╭──

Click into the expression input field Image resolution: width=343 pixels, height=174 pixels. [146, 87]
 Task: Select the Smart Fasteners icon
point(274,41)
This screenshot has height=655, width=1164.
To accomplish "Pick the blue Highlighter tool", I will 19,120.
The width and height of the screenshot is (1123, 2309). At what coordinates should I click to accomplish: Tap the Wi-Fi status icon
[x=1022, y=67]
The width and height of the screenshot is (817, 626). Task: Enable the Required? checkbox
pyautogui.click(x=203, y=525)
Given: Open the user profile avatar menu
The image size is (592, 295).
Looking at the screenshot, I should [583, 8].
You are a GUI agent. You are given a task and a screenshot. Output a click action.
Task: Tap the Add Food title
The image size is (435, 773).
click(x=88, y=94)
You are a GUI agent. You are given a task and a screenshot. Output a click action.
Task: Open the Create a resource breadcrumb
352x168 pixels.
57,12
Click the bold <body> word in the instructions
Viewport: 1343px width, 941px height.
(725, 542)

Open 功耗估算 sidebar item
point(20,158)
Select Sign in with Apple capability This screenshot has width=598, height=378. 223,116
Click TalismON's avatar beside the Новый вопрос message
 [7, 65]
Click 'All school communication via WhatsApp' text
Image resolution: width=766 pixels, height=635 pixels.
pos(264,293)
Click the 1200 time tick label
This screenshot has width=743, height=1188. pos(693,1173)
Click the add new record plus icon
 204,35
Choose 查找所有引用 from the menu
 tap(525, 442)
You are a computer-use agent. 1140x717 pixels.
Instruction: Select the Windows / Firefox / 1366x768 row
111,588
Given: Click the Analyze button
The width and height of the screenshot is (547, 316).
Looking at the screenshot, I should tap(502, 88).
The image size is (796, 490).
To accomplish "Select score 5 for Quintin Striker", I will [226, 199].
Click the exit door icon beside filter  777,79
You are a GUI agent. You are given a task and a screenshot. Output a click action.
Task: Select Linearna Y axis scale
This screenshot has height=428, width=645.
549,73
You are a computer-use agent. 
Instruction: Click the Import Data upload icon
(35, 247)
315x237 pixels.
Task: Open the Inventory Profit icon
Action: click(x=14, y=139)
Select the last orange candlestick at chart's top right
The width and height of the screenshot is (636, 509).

╰──

TASK PROMPT:
Down to the last line, repeat the data exactly.

OUTPUT:
Click into the expression input field Image resolution: width=343 pixels, height=174 pixels. [146, 87]
 Task: Select the Smart Fasteners icon
point(274,41)
This screenshot has height=655, width=1164.
To accomplish "Pick the blue Highlighter tool", I will 19,120.
The width and height of the screenshot is (1123, 2309). At what coordinates should I click to accomplish: Tap the Wi-Fi status icon
[x=1022, y=67]
The width and height of the screenshot is (817, 626). Task: Enable the Required? checkbox
pyautogui.click(x=203, y=525)
Given: Open the user profile avatar menu
The image size is (592, 295).
Looking at the screenshot, I should [583, 8].
You are a GUI agent. You are given a task and a screenshot. Output a click action.
Task: Tap the Add Food title
The image size is (435, 773).
click(x=88, y=94)
You are a GUI agent. You are given a task and a screenshot. Output a click action.
Task: Open the Create a resource breadcrumb
352x168 pixels.
57,12
Click the bold <body> word in the instructions
Viewport: 1343px width, 941px height.
(725, 542)

Open 功耗估算 sidebar item
point(20,158)
Select Sign in with Apple capability This screenshot has width=598, height=378. 223,116
Click TalismON's avatar beside the Новый вопрос message
 [7, 65]
Click 'All school communication via WhatsApp' text
Image resolution: width=766 pixels, height=635 pixels.
pos(264,293)
Click the 1200 time tick label
This screenshot has width=743, height=1188. pos(693,1173)
Click the add new record plus icon
 204,35
Choose 查找所有引用 from the menu
 tap(525, 442)
You are a computer-use agent. 1140x717 pixels.
Instruction: Select the Windows / Firefox / 1366x768 row
111,588
Given: Click the Analyze button
The width and height of the screenshot is (547, 316).
Looking at the screenshot, I should tap(502, 88).
The image size is (796, 490).
To accomplish "Select score 5 for Quintin Striker", I will [226, 199].
Click the exit door icon beside filter  777,79
You are a GUI agent. You are given a task and a screenshot. Output a click action.
Task: Select Linearna Y axis scale
This screenshot has height=428, width=645.
549,73
You are a computer-use agent. 
Instruction: Click the Import Data upload icon
(35, 247)
315x237 pixels.
Task: Open the Inventory Profit icon
Action: click(x=14, y=139)
Select the last orange candlestick at chart's top right
The width and height of the screenshot is (636, 509).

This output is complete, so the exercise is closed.